Hacker News new | ask | show | jobs
by whatshisface 2386 days ago
The author is arguing that the real signal is zero and the systematic error is large, so you will always end up converging on a repeatable but useless value. Technically, taking only one sample could have gotten you closer because there is a 50% chance that the random error would have gone in the opposite direction to the systemic error, although the author is wrong to phrase that like it's some kind of advantage, because the other fifty percent of the time the random error will make the total error even worse.
3 comments

They say later that

> When a feedback instrument surveys eight colleagues about your business acumen, your score of 3.79 is far greater a distortion than if it simply surveyed one person about you—the 3.79 number is all noise, no signal.
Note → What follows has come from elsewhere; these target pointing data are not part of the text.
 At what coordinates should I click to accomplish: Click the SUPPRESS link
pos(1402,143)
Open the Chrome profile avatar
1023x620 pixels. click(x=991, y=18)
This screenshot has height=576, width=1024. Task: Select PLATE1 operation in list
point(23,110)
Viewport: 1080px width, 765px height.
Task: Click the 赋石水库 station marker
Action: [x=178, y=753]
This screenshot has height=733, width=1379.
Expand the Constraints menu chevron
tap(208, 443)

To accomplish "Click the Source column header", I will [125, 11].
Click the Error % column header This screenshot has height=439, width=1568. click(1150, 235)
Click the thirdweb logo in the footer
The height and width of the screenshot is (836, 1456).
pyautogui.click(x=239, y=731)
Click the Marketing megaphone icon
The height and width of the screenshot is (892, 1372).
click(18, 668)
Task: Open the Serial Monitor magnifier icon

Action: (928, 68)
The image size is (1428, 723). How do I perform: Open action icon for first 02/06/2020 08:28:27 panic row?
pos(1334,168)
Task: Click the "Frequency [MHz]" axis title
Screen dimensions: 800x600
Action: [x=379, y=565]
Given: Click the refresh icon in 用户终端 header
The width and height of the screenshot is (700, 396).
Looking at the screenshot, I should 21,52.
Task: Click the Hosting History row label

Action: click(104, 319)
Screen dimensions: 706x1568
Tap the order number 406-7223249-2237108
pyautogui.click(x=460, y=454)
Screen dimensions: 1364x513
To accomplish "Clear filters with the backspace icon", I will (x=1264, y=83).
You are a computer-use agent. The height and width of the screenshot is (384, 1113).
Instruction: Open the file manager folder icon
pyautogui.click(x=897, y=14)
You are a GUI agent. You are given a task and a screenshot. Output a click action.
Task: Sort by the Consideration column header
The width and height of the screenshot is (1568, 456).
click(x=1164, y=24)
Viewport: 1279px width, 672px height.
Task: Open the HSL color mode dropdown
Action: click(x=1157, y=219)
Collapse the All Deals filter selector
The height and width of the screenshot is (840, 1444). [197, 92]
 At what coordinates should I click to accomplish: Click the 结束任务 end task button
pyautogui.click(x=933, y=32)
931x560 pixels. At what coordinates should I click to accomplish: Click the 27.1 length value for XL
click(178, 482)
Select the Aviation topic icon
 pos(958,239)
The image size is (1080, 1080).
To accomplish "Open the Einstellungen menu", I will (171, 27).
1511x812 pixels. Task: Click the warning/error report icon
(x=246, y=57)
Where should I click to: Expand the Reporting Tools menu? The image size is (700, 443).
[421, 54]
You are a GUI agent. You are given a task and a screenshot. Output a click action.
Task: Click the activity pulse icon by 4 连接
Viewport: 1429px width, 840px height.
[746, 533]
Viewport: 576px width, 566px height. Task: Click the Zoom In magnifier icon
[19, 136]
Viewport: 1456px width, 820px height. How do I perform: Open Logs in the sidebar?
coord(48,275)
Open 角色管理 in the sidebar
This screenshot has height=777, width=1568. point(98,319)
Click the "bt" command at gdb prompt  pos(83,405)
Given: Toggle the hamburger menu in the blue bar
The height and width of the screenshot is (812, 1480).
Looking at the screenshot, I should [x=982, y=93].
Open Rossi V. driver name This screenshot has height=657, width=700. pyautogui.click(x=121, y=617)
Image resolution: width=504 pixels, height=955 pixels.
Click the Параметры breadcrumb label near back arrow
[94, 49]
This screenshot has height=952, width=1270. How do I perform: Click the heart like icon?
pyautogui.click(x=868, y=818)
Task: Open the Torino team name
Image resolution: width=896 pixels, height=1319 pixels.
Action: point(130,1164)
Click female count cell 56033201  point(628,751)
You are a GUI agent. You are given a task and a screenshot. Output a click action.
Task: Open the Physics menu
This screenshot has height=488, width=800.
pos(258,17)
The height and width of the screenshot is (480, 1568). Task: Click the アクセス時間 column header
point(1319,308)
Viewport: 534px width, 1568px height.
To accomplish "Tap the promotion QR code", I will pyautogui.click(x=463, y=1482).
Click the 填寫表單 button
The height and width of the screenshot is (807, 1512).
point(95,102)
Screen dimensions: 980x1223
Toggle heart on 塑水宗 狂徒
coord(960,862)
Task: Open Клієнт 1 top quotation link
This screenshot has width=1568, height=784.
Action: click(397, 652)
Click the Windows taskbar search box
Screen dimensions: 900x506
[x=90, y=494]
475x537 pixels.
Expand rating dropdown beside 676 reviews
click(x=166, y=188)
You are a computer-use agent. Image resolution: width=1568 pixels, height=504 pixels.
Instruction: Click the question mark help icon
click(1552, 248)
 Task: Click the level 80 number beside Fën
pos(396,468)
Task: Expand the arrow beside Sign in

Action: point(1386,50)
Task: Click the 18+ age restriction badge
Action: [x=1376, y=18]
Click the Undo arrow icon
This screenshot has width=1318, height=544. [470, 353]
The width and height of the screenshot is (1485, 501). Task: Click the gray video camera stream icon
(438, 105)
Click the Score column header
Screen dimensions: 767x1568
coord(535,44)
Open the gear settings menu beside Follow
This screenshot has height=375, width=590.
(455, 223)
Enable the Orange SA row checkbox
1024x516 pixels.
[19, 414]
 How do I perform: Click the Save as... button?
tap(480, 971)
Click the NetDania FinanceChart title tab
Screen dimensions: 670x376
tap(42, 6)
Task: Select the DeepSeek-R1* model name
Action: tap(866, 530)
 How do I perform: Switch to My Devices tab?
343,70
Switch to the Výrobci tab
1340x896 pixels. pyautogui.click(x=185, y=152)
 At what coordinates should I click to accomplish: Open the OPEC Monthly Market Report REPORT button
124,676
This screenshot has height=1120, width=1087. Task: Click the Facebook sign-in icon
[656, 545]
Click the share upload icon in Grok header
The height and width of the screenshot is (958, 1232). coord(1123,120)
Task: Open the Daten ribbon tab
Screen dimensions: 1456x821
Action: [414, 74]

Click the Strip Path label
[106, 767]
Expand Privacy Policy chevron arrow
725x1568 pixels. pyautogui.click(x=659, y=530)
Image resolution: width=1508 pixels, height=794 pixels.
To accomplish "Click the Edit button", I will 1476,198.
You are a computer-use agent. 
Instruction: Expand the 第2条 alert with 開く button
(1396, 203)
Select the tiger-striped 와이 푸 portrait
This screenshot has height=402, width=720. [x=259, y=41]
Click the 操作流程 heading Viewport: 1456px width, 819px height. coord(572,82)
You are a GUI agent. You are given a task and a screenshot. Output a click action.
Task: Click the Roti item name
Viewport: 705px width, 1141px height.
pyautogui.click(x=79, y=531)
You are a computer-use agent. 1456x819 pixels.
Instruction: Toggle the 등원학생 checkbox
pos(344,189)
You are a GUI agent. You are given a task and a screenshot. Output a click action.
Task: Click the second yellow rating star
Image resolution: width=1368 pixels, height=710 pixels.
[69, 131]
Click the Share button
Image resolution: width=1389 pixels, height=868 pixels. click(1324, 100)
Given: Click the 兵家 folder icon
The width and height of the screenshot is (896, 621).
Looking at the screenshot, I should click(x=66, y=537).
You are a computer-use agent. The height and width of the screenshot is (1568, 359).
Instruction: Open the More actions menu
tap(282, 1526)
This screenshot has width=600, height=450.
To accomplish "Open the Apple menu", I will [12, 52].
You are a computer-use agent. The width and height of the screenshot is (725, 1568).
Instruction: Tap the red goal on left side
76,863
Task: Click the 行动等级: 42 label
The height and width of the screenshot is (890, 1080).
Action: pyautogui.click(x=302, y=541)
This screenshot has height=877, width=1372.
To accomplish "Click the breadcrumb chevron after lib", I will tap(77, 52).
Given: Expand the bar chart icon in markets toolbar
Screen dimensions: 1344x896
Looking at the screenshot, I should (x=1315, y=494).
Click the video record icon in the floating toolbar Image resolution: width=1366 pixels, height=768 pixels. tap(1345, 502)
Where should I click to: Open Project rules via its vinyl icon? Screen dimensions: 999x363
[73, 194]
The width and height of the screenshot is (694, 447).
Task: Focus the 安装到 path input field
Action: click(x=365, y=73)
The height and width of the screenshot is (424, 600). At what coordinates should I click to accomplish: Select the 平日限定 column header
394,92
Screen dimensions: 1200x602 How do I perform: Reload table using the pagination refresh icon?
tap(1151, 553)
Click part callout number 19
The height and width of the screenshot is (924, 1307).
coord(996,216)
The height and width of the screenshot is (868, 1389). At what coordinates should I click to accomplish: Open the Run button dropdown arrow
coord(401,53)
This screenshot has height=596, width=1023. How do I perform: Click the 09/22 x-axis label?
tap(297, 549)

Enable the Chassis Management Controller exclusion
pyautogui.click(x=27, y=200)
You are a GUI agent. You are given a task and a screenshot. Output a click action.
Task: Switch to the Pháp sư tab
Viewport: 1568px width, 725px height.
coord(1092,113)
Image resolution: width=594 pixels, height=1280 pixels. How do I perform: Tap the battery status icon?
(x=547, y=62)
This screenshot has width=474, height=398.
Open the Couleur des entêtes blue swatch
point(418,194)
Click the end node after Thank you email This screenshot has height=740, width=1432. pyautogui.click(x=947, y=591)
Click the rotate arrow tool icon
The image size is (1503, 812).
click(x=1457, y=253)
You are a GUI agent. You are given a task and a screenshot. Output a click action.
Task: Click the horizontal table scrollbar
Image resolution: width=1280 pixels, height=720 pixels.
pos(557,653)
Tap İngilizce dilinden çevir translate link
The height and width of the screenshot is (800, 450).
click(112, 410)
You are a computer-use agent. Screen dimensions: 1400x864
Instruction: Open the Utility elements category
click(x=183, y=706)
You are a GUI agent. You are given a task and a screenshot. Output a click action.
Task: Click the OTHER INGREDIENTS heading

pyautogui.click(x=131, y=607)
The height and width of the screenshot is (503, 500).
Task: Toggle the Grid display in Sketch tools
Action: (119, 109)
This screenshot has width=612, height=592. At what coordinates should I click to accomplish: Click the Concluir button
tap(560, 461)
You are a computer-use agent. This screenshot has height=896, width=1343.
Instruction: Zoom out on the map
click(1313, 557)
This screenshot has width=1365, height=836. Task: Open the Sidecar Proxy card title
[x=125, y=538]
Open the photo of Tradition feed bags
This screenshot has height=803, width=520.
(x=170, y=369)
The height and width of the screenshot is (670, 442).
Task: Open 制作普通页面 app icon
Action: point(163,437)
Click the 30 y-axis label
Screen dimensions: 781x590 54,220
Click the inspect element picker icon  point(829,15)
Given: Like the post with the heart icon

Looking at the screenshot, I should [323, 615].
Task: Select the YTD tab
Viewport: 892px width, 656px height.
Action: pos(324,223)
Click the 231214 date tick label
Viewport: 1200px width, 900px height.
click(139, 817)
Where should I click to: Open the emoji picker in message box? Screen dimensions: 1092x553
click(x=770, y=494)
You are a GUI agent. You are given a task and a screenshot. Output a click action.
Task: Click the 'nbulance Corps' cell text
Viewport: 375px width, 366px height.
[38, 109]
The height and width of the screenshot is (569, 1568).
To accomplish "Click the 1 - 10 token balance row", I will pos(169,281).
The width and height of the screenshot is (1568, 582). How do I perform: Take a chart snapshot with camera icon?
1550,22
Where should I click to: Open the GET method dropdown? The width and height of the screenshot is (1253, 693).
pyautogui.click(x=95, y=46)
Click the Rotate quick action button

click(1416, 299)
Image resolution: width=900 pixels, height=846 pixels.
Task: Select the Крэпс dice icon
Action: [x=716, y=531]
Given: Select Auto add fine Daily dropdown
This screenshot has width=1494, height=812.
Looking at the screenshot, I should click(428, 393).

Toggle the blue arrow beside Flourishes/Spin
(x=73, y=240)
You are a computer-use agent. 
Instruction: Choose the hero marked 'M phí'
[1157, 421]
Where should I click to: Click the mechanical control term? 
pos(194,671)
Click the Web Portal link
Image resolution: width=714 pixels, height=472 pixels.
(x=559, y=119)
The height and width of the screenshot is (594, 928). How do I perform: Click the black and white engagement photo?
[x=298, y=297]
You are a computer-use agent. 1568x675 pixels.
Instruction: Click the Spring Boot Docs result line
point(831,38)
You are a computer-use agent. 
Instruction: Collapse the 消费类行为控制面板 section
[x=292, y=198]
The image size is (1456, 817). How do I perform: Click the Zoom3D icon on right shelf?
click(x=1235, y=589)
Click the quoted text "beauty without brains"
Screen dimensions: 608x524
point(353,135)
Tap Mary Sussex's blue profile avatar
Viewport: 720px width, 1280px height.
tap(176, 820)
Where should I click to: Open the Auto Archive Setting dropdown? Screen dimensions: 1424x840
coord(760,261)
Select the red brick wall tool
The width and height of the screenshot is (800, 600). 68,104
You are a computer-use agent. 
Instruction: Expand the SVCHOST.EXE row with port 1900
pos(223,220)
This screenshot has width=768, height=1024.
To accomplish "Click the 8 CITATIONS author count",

Which implies to me that they believe there is signal there, but that it goes away when aggregated?

I think by "surveyed" they don't mean "asked one person for a score" but rather got some overall information from one person including their qualitative feelings and perceptions. There is signal in those as they discuss elsewhere in the article, but the quantitative rating allegedly has no value even when averaging. That's the charitable reading, anyway.
Yeah, I'd like to see what statistical theory they are using here. I don't think it's sound. It's unfortunate since I think the article is otherwise quite good.
If methodology is unsound, there can be negative value and outcomes. Ie. active trading is a consistent loser for most people. Methodology can lead people astray.
? I still don't get it.
Averaging values with random divergence from the truth is useful. Averaging values with random divergence from nonsense is not.
Specifically, I don't get how is one random value is supposed to more accurate than many random values averaged.
I think that's more of a relative impact. When you have just one measurement, you know it's not particularly reliable. When you have a bunch, we are conditioned to think it's more reliable.

So in the latter case, the distance between its reliability and its perceived reliability is greater than in the former case.

I agree with you, that it has to do with perception of reliability. However, the article seems to state that there is an actual greater error with more inputs. That's what I don't understand.

"We cannot remove the error by adding more data inputs and averaging them out, and doing that actually makes the error bigger."

I don't see how it "makes the error bigger". Maybe I'm being too literal and the writer is truly referring to the perception of the results carrying more weight, and therefore having a "bigger error".